TRY IT: Scan the listing beneath this sentence. Report each line with the word "store".

** DATA TO USE follows **

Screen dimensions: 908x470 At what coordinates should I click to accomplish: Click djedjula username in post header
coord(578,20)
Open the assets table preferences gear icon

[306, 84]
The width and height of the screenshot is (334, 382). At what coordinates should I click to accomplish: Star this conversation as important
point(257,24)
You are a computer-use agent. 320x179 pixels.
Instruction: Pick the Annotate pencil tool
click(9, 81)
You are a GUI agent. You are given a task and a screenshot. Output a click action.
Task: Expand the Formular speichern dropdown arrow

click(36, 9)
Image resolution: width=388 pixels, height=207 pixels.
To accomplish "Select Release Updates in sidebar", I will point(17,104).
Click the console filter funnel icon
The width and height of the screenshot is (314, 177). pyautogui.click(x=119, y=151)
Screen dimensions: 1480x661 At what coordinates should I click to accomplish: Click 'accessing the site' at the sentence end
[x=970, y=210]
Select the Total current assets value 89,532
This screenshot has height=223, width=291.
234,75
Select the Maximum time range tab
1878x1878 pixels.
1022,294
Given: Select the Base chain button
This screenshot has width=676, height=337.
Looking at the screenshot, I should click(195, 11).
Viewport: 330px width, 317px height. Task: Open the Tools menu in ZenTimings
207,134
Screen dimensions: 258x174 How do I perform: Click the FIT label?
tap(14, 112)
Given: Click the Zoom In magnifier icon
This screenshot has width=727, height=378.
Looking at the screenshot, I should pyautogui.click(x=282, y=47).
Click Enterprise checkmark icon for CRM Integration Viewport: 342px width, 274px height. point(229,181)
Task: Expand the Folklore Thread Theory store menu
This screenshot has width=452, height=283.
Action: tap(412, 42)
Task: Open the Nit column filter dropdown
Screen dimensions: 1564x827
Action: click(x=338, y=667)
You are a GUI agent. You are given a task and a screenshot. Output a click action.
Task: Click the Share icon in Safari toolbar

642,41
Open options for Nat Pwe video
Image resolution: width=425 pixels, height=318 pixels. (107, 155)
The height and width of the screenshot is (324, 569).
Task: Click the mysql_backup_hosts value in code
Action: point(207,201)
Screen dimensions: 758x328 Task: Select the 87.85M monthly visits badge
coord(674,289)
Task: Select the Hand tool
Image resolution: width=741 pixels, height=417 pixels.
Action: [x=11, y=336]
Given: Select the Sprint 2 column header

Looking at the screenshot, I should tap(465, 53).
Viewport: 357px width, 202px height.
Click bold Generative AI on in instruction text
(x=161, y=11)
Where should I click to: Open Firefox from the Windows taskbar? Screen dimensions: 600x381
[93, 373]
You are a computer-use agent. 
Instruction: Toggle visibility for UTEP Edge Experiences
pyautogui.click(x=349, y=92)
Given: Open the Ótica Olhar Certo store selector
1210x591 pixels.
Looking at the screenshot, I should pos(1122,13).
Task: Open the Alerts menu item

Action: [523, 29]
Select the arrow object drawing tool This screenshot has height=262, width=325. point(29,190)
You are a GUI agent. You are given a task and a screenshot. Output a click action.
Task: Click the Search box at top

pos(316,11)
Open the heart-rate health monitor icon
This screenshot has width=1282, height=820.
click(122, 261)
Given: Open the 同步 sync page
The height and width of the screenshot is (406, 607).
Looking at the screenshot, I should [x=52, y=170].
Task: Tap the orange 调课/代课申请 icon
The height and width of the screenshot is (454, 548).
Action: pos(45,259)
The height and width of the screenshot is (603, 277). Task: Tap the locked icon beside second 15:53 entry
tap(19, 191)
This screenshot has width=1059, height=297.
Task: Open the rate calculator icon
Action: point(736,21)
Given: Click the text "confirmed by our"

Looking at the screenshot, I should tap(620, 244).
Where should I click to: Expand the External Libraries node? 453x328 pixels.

** End of DATA TO USE **

ANSWER TO THE EXERCISE:
Task: Expand the Folklore Thread Theory store menu
Given: Open the Ótica Olhar Certo store selector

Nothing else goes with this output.